To substantiate this with an example, one of Microland’s clients is an industrial AI and data science analysis organisation. The client’s digital dealer platform was central to providing equipment dealerships with workflow and business insights. The business targets improving platform and application uptime along with cost optimisation for system maintenance.
To deliver these goals, Microland took over the management of the client’s engines that drive insights and outcomes for the dealerships and its assets using advanced analytics. Microland partnered a leading provider of industrial AI and IoT software to support the client’s dealers with a CRM solution aimed at reducing costs, improving customer satisfaction, and increasing revenue. Using automation, Microland managed the client’s site infrastructure operations that run the business platforms.
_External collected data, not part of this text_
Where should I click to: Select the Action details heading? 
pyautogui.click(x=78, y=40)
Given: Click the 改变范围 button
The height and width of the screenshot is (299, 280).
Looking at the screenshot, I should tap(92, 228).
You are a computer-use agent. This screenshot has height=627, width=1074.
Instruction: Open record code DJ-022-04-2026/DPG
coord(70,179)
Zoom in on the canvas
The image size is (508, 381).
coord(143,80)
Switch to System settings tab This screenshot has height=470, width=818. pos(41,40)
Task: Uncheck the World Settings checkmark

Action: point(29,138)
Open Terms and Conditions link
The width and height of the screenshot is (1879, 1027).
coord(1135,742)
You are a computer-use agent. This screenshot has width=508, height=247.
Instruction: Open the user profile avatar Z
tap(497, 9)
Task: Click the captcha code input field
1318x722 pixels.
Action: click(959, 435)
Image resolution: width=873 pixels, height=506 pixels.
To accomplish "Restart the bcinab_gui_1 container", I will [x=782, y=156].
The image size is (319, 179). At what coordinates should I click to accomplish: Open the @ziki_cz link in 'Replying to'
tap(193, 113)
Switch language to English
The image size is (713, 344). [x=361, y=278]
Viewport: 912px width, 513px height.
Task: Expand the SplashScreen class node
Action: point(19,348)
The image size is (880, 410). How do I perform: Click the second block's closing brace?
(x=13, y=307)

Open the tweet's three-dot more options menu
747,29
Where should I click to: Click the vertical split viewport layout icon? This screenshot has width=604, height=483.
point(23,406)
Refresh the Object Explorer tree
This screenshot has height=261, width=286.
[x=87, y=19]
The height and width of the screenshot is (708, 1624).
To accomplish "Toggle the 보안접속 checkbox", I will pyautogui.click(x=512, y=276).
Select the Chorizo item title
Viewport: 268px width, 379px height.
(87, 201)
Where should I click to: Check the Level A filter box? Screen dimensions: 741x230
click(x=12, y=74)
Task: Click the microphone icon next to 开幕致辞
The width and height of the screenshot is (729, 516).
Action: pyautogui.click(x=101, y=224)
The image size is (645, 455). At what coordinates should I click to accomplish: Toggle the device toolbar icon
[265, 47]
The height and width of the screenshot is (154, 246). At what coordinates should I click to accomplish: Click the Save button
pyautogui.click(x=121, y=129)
Microland’s support ensured the client’s platforms ran powerful AI and machine learning algorithms to convert large amounts of data to drive financial outcomes. It also helped optimise the cost of the maintenance programme while the availability and reliability of the client’s infrastructure improved with platform uptime being 95 percent and application up time being 97 percent.
Being a private company
Interestingly, Pradeep believes in thinking like a startup. He believes that the Indian startup industry has worked very well in the B2C industry, and believes the B2B industry would blossom as companies go through digital transformation. “Today, organisations have to embark on that journey,’’ he says.
The founder believes that by keeping the company private, he has been able to take some key decisions on its growth. Today, the company has an internal app on which all its 4,500 employees communicate and collaborate with each other. Pradeep is constantly on the app to look at the feedback that his employees are giving him about the company, and is capturing ideas to make the enterprise blossom.
As the founder, he constantly reiterates the vision of Microland and that the company has been around for 30 years catching on to every trend that has hit the world. It has adapted various businesses into its fold and has thrived - be it the client server model in 1989 and the internet 1.0 model in 1998 to the remote infrastructure management business in 2001 and the digital transformation era in 2019.
Pradeep is now charting out strategy for the next 10 years, which is managing data in an IoT and AI world.